# P2000/USPc mag pops out



## Funyet (Jan 2, 2007)

My brand new HK 13 round mag for a USPc/P2000 (9mm) will not lock into place when inserted. It pops out unless I really smack it into place. I have this problem with this magazine in a HK P2000 and with the USPc so its an issue with the magazine not a particular gun. What might this be? As I mentioned it's a new magazine. It has worked fine till just a couple of days ago.


----------



## Flanker (Jan 26, 2007)

*Did you cause the damage?*

Did you somehow cause the damage to this Mag. Maybe by hitting it hard and causing the Mag. realease to damage the Mag.s holding slot? Just a question not implying this is what has happened.


----------



## Funyet (Jan 2, 2007)

Good question. I'm trying to figure out how I may have damaged it, or where to look for damage. The little lip that the mag reease grabs on to looks OK so I'm not sure where else the problem might be.

SET PROBLEM 1
Return the stretch of the magazine thread from "My brand new" through "what has happened.", copied word for word.
SET PROBLEM 2
Translate this sentence from the magazine thread into Spanish: "It pops out unless I really smack it into place."
SET PROBLEM 3
Extend the thread about the HK magazine that pops out, starting after its last post.

INFORMATION SUPPLIED
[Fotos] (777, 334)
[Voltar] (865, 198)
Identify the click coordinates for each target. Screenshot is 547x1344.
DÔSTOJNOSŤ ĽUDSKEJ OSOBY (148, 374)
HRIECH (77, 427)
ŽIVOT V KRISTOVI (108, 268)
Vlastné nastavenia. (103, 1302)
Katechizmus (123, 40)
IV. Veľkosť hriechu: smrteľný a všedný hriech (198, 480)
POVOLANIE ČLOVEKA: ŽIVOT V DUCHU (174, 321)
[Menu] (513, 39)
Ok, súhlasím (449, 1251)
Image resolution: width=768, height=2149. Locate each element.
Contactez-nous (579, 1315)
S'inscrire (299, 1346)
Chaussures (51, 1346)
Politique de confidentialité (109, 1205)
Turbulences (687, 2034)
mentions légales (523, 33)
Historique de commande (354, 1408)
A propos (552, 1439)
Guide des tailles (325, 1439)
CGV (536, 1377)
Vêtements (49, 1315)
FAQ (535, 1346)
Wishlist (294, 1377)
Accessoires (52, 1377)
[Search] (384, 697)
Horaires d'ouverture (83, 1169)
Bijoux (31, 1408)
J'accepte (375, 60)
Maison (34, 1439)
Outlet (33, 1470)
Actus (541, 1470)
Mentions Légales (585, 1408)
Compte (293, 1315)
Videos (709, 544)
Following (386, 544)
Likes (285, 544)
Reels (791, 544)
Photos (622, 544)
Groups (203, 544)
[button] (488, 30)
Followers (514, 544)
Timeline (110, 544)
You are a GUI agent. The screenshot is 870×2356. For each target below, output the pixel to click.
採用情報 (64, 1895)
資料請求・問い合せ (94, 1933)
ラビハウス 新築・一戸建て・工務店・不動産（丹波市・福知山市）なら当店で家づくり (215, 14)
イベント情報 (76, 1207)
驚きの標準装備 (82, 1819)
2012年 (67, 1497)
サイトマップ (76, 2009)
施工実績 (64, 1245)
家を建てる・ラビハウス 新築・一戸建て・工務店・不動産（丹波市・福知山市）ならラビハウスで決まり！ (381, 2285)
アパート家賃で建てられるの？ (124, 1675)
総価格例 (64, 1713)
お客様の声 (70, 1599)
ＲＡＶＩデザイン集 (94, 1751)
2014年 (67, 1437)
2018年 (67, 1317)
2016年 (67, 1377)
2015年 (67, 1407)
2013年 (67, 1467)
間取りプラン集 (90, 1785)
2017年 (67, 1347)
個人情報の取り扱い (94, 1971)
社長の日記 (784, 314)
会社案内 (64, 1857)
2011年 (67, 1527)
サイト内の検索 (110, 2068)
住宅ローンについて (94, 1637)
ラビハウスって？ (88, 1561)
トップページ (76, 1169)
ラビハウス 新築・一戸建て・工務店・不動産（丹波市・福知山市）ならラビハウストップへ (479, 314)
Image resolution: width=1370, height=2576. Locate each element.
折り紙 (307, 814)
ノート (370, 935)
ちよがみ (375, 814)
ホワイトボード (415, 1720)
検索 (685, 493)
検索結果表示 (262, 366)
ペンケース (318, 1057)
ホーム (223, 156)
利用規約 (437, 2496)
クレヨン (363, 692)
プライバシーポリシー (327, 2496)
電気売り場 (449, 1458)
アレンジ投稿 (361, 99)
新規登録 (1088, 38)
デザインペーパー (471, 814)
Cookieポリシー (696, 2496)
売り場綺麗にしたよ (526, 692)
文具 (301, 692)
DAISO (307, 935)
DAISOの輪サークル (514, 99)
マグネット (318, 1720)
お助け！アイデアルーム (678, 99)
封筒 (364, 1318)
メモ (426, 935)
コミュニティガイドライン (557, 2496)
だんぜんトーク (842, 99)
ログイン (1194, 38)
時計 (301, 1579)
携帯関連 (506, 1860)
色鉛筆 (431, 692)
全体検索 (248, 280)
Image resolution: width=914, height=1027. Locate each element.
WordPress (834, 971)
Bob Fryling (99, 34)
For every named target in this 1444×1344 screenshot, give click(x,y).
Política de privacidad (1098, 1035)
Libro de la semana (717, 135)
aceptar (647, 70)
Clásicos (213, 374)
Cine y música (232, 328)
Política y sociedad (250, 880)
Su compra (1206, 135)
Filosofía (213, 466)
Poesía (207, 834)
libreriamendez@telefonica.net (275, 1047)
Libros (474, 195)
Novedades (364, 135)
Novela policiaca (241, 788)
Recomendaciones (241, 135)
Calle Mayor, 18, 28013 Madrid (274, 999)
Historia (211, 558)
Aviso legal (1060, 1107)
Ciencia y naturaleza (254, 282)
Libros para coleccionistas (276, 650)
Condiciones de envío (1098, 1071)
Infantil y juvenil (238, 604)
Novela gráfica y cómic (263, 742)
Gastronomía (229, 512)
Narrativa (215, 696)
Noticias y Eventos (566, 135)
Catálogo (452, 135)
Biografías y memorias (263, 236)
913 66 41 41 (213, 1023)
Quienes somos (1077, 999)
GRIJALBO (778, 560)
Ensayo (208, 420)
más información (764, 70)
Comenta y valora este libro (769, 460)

REPLY 1
My brand new HK 13 round mag for a USPc/P2000 (9mm) will not lock into place when inserted. It pops out unless I really smack it into place. I have this problem with this magazine in a HK P2000 and with the USPc so its an issue with the magazine not a particular gun. What might this be? As I mentioned it's a new magazine. It has worked fine till just a couple of days ago.


----------



## Flanker (Jan 26, 2007)

*Did you cause the damage?*

Did you somehow cause the damage to this Mag. Maybe by hitting it hard and causing the Mag. realease to damage the Mag.s holding slot? Just a question not implying this is what has happened.

REPLY 2
Se sale a menos que lo encaje de un golpe fuerte.

REPLY 3
----------



## -gunut- (May 8, 2006)

Well if it is not you then it is the mag. Call HK customer service and they should swap it out for you.


----------



## Thor (May 11, 2006)

It may be because it's new?? My Taurus PT145 Millenium Pro does similar. With a full mag, it sometimes won't lock in, unless I push it in very firmly. Try loading one less round in it and see if that corrects the problem. Another thing to try is with the gun in slide-lock. If it inserts easily then and stays in, then the mag springs just need breaking in.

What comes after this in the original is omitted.